Maria, who is registered blind but has a small amount of vision, says her mum and dad who are from Cavan and Monaghan respectively, were determined that she would continue to do everything she wanted as far as possible. She started piano lessons and went to a mainstream school but says she would change and adapt some things to make them a little easier for herself.
“I suppose it hindered me, but also I found ways to do everything. I was really stubborn [Laughs]. There was no way my parents were stopping me from doing anything, I was quiet pig-headed,” says Maria.
“I think as a child and as a teenager my big thing growing up was that I didn’t want to be identified by it. I probably always felt, ‘I need to do this really well.’ I suppose you just have a bigger point to prove than your average person maybe.”
And prove her point she certainly did. Maria spent much of her youth in London as she had a very good doctor there, but when she moved back to Ireland in her early teens she discovered a love for singing.
“We were living with my grandad then and I used to go into the sitting room, close the door and I’d be singing away, obviously thinking that no one could hear me,” she says, adding that once her dad encouraged her to get involved in a sing song at a local pub there was no stopping her.
“I sang Fields of Gold by Eva Cassidy, that was my staple song and from then on that was kind of it. I was singing all the time. I won Cavan’s Got Talent when I was in college and that’s where changing well-known songs to suit me and my style of singing and playing started.”
Maria studied at the Dublin Institute of Technology but when many of her peers were making decisions about what their future careers would be, this wasn’t a choice she had to make.
“I never decided to do that, it was always just who I was. I was always going to be a musician and I think that’s a luxury,” she says.

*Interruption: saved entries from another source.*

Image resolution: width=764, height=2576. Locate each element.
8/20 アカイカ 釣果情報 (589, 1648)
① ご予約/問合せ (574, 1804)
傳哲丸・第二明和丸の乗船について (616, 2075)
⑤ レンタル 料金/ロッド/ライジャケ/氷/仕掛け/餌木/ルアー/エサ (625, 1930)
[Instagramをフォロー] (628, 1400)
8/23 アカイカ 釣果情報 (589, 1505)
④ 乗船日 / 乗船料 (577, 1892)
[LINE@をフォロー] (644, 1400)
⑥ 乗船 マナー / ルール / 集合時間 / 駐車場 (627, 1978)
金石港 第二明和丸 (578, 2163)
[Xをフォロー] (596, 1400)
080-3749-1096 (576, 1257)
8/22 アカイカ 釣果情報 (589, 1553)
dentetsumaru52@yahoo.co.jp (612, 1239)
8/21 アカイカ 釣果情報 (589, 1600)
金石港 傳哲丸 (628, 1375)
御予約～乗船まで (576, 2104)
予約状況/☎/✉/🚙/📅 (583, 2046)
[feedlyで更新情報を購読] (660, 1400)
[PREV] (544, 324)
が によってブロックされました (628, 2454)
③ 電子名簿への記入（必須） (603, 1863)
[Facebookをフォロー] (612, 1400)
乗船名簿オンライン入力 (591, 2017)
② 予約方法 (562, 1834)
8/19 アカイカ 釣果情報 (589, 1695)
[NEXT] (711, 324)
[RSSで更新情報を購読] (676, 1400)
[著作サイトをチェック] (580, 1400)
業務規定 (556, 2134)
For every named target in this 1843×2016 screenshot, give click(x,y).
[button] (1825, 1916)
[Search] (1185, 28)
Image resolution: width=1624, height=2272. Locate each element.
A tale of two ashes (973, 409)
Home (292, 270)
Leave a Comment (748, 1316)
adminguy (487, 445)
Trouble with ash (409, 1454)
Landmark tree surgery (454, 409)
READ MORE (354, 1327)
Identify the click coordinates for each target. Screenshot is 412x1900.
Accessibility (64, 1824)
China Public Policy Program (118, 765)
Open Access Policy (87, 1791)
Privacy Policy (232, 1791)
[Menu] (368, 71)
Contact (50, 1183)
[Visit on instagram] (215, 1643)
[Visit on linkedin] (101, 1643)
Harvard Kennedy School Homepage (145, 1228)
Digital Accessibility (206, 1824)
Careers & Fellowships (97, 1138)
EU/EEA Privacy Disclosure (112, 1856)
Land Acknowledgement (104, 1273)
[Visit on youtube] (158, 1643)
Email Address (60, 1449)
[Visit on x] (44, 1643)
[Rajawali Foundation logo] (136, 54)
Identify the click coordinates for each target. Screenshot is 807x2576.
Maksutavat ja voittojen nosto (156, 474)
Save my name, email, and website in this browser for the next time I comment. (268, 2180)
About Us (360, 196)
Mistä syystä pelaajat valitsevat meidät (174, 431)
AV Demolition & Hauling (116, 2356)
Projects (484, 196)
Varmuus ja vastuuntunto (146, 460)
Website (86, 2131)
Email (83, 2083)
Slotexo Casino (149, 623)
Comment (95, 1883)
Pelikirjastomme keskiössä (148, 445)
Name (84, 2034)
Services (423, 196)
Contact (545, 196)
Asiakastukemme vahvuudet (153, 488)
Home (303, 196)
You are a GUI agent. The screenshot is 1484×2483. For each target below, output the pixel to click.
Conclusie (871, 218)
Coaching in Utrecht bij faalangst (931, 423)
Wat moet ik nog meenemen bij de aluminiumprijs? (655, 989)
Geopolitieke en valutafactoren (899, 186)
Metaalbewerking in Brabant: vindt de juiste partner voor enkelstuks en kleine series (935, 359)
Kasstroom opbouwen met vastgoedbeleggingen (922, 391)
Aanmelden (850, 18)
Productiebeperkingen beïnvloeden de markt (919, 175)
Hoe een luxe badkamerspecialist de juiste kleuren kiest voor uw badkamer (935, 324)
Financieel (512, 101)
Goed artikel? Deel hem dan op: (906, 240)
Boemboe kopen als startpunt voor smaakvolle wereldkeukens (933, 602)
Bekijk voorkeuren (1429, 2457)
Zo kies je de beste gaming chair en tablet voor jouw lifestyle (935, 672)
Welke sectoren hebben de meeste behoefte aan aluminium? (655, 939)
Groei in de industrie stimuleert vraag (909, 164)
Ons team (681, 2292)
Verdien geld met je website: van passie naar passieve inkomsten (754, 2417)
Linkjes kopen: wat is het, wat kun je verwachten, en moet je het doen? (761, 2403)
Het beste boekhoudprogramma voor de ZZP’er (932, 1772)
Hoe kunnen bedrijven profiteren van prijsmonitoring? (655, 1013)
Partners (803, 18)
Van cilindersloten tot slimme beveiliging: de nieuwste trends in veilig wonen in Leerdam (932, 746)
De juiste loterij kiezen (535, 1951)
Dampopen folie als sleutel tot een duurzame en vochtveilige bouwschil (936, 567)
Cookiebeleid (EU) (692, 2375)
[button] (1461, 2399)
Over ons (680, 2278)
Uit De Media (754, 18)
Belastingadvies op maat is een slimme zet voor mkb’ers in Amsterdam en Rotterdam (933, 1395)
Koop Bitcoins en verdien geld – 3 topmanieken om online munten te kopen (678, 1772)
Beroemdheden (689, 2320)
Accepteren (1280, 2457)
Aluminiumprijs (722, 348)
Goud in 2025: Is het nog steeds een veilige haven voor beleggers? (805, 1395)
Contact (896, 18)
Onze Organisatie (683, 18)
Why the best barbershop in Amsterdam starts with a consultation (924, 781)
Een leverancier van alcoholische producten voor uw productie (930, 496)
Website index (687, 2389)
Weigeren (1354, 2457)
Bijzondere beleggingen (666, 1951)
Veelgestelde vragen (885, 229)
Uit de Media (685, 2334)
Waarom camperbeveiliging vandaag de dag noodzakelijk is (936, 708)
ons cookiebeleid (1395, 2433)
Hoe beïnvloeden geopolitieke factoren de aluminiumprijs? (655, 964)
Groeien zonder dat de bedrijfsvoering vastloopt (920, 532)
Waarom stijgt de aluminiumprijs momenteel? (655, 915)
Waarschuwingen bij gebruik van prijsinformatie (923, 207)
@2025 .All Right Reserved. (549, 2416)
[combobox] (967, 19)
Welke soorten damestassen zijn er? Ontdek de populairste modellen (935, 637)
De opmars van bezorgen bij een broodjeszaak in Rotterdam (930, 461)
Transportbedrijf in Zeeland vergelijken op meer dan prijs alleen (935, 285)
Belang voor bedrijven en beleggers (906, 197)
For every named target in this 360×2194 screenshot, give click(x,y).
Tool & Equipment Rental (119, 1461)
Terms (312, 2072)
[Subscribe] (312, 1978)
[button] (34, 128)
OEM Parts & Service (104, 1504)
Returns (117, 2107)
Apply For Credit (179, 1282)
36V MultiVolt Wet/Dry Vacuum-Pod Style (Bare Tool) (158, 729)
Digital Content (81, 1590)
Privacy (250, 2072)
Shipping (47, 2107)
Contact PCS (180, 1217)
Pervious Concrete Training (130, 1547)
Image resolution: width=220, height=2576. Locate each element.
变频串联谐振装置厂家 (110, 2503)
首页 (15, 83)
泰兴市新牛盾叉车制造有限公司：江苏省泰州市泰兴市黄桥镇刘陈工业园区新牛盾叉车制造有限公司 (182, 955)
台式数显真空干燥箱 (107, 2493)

Maria has used her platform as an artist to raise awareness about how people with disabilities are treated in Ireland and certain attitudes towards this. She hopes that by addressing this in a humorous way on social media, it will open up a more general discussion on the topic.
“I just wanted to present disability in a different way because people have questions and they should just ask. When people feel awkward and they don’t want to ask, that’s when situations start to be uncomfortable,” she says.
“It opens up that whole thing of just because you’re different it doesn’t mean you’re a subject for people. If you can laugh at yourself then other people are more comfortable anyway. Just own it.”
Time has given Maria the opportunity to look back a reflect on her younger years, allowing her to feel proud of all that she has accomplished thus far.
“Now that I’m older the reality is I did have a different time to everybody else, but I still managed to achieve everything. I think it’s important for people to be able to look at the situation and see that despite obstacles, if you have the determination you can achieve whatever you want.”